▶ [Exercise goal]: Going down the listing below, print exactly each line from the one with "Task: Click the red number 1 marker" up to and including the one with "Click the info", and skip the rest.

Segment Start: Data for processing

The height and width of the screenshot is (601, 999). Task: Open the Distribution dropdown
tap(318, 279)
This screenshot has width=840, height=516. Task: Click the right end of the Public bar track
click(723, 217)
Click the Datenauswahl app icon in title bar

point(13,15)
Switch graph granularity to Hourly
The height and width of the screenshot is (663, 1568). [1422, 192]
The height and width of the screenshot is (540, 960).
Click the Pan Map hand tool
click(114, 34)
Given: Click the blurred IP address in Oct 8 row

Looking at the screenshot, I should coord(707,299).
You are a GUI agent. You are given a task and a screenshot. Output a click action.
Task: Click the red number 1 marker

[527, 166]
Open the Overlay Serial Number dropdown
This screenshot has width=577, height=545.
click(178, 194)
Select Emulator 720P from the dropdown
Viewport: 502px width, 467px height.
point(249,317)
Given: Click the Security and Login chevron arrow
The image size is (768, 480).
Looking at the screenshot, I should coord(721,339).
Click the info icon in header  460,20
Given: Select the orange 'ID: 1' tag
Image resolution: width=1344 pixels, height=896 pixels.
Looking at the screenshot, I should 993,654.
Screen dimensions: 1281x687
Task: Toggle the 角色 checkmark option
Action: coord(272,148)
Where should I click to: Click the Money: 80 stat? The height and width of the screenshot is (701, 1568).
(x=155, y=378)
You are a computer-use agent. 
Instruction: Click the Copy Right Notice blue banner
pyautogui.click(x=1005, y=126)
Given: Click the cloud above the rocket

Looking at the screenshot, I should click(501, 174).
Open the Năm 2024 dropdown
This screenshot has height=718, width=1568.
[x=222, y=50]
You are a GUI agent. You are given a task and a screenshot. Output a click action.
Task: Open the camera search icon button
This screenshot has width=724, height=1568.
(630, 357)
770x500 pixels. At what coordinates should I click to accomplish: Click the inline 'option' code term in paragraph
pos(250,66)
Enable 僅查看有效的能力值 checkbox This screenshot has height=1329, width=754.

Segment End: Data for processing

▶ [Result for this exercise]:
Task: Click the red number 1 marker

[527, 166]
Open the Overlay Serial Number dropdown
This screenshot has width=577, height=545.
click(178, 194)
Select Emulator 720P from the dropdown
Viewport: 502px width, 467px height.
point(249,317)
Given: Click the Security and Login chevron arrow
The image size is (768, 480).
Looking at the screenshot, I should coord(721,339).
Click the info icon in header  460,20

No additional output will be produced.